Jam 5.15 kami sudah siap meluncur, menuju demaga wisata pasar terapung. Yak, kami memang hendak browsing destinasi wisata legendaris di Kota Banjarmasin ini. Jalanan sudah cukup ramai dengan lalu-lalang masyarakat yang mulai bertebaran.
Dermaga wisata terletak persis di seberang sebuah masjid bersejarah, Masjid Sultan Nuriansyah. Masjid yang terlihat klasik dengan gaya arsitektur tempo dulu khas Banjar dengan bahan yang sebagian besar atau bahkan mungkin secara keseluruhan terbuat dari kayu atau papan kayu. Terlihat jama’ah sholat subuh berjamaah baru bubar di masjid ikonik tersebut.
Kami menyewa perahu motor berpatungan dengan tiga orang gadis yang secara kebetulan kami temui di depan halaman masjid. Kesepakatan dengan si empunya perahu tercapai. Kami mendapat harga Rp.250.000,- untuk menyusuri Sungai Barito sampai dengan nanti sekitar pukul 07.00 WITA.
Langit masih gelap saat kami memulai perjalanan, kamera prosumer kacangan kesayangan saya tak mampu menangkap gambar apapun yang nampak dengan cukup baik. Ahh… lebih baik naik ke atap perahu, berdiam diri, melipat tangan, bersila, dan menikmati kesunyian pagi yang mulai beranjak pergi.

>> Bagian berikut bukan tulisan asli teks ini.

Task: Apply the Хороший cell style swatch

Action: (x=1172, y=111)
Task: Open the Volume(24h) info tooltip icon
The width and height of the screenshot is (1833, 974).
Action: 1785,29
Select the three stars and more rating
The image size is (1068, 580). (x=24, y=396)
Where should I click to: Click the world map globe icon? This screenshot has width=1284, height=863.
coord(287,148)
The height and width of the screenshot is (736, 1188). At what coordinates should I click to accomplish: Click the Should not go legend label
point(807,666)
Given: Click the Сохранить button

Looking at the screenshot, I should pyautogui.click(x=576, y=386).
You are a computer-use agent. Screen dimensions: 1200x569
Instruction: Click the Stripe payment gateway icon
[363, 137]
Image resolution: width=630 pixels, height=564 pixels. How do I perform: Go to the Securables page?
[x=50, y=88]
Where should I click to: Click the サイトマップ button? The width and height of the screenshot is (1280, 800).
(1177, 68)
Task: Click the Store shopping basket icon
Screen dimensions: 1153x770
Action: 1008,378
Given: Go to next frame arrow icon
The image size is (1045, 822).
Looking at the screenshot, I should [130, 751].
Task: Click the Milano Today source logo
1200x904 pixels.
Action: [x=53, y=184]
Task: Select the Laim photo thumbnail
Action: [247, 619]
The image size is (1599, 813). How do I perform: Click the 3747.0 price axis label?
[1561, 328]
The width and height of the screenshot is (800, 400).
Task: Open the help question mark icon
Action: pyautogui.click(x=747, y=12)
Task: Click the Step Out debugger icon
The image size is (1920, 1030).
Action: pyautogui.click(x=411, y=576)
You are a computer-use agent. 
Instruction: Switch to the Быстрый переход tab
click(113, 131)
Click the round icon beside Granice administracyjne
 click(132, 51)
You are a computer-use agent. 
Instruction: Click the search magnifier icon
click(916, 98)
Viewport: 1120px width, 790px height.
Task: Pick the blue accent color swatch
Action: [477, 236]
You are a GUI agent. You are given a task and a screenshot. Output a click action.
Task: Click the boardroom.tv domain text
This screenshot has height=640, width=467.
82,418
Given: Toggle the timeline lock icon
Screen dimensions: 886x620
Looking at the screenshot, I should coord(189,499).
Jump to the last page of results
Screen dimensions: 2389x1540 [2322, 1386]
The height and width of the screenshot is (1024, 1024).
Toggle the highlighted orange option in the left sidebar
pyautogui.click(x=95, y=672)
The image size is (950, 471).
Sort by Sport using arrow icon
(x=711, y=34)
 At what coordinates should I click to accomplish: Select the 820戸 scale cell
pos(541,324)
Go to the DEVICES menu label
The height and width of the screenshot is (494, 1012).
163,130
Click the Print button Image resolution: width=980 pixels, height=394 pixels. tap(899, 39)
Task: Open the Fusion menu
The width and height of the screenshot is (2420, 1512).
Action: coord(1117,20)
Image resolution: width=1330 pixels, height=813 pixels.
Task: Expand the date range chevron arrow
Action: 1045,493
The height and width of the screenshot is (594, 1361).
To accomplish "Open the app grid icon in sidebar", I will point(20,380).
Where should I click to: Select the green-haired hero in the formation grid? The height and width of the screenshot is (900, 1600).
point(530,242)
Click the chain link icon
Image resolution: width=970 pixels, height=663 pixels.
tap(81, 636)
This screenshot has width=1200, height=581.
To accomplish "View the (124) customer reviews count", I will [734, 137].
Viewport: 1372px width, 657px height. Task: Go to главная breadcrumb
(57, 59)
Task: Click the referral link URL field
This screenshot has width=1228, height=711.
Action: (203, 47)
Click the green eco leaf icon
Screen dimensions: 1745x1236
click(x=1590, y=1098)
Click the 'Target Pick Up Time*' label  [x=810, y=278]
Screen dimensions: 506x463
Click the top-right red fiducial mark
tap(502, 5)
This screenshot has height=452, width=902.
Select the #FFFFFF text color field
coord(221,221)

Pagi tenang mulai terganggu dengan deru berisik mesin tempel perahu yang mulai lalu lalang. Sisi kiri dan kanan sepanjang sungai tampak rumah penduduk bak panggung sandiwara yang berdiri di atas aliran sungai. Tak seberapa lama di sisi kiri nampak Sermaga Penumpang Trisakti, sementara berjarak tak seberapa jauh mulai nampak kapal pengangkut batubara.
Ketika kami tiba di lokasi PasarTerapung, masih belum banyak perahu para pedagang yang biasa berjualan di sungai ini, hanya ada beberapa saja yang sudah mulai melakukan ‘barter’ barang dagangan antar mereka. Sistem barter memang biasa dilakukan para pedagang untuk melengkapi jenis barang dagangannya. Terlihat sangat eksotik, saat perahu para pedagang itu hilir mudik dengan background matahari yang mulai menampakkan hidungnya.
Selang sebentar nampak perahu yang dikemudikan seorang laki-laki paruh baya mendekat ke arah kami. Woww… surprised! Dia berjualan nasi bungkus, gorengan dan kopi! Hahaha… warung kopi terapung bok!
Untuk mengambil gorengan yang tersedia di atas perahu pun terlihat sangat unik. Bagi penumpang perahu yang tidak bisa mendekat disediakan galah panjang yang di ujungnya diikatkan sebatang kawat dari jari-jari roda sepeda. Panjang galah lak lebih dari 1,5meter. Pembeli tinggal mencocok kue atau gorengan dengan galah kawat tersebut. Sederhana dan terlihat gampang, meski pada kenyataannya perlu ketenangan untuk dapat menusuk dengan tepat. Apalagi saat ada perahu motor yang lewat, yang membuat gelombang sehingga perahu pun turut bergoyang, lebih brasa seperti mancing.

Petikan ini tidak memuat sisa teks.